Judge allows pensioner right to leave care home

Topics covered: Ridouts professional advice

The High Court have ruled in favour of a 67-year-old pensioner leaving a nursing home she “hates” and returning to her home despite fears she may die without constant care.  The judge stated she “cannot be forced to endure a daily life without meaning of happiness.”

Healthcare bosses had warned she risked death by leaving the home that provided her with 24-hour-a-day monitoring to control her acute insulin-dependent diabetes, alongside other illnesses.  The NHS body in charge of her treatment says this type of care is impossible to provide in her home.

The woman, who had been judged to lack the mental capacity to choose for herself where she lives, had said that she would prefer to die than be made to stay in the residential nursing home.  Together with her partner she challenged a Deprivation of Liberty Authorisation imposed on her last year, insisting that her desire to go home should be respected.

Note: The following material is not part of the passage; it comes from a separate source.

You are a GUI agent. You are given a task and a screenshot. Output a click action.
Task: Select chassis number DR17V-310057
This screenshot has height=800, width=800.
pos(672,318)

The judge, Mr Justice Jackson, praised the nursing home’s efforts at looking after her and ruled that she should receive regular medical supervision and care at her home.  He stated “Her views are quite understandable bearing in mind her restricted and impoverished quality of life in the home.  This is no fault of the home itself, but it is in most ways not a suitable place for her.  What it does offer is the best available quality of care for her diabetes management, but at what cost?  In the end, if she remains confined in a home she is entitled to ask: ‘what for?’ the only answer that could be provided at the moment is: ‘to keep you alive as long as possible’.  In my view this is not a sufficient answer.”

Mr Justice Jackson said that the right to life and the State’s obligation to protect it are “not absolute.”  The Court must surely have regard to the person’s own assessment of their quality of life and prioritising the longevity of life could not always be justified “at the cost of happiness.”